It’s Pretty Absurd to Question Aaron Rodgers’ Leadership at This Point

I don’t usually like to attack other writers. You never know whether the muse will be kind or merciless. There are things you can do to nudge it in the write direction, but good luck with all that if it’s just not there. As such, there are periods in which you have nothing to write about or are unable to make your point lucidly when pen meets paper. Sometimes, columns just don’t come together. When this happens, there’s not too much you can do about it. You just have to chalk it up as an L, keep your head held high, and move on to the next one. Every once in awhile, though, something so absurd and/or intellectually dishonest comes along that it must be pointed out.

Like I said, I can empathize with bad.

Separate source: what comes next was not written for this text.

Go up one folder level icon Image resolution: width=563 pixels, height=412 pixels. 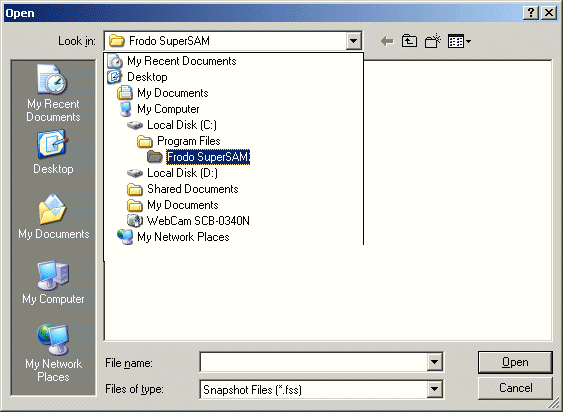pyautogui.click(x=409, y=41)
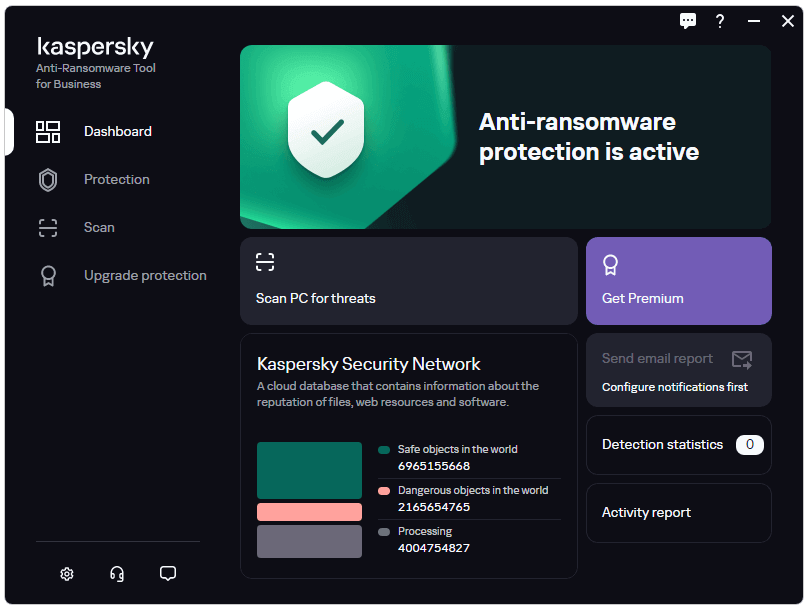Switch to the Scan section

pyautogui.click(x=99, y=228)
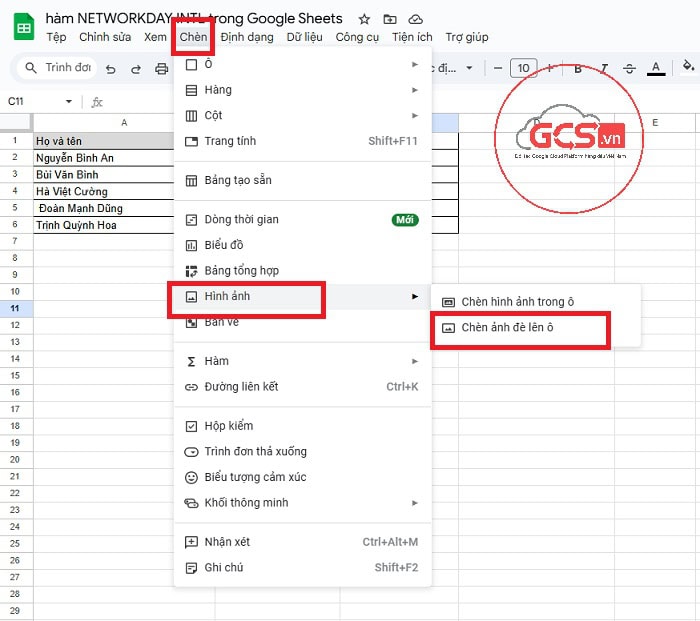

Insincere pageview trolling is an entirely different subject. Yesterday, Rob Reischel wrote a column in the Milwaukee Journal-Sentinel entitled, “Aaron Rodgers’ reputation as a leader took some hits this season.” Let’s go through this piece-by-piece:

Their season had been done approximately 14 hours. Aaron Rodgers, one of the leaders of the Green Bay Packers, sat alone at his locker, staring aimlessly around the room. Rodgers was asked if he’d talk about the season that just ended.

“Nope,” Rodgers said.

Instead, Rodgers began eavesdropping on an interview linebacker Desmond Bishop was conducting. After each question, Rodgers made a snide remark about the queries loud enough for anyone within earshot to hear.

“I can’t believe they’d ask that,” Rodgers said.

“Nice question,” he said another time.

Finally, doing his best Drew Rosenhaus, Rodgers bellowed, “Next question.”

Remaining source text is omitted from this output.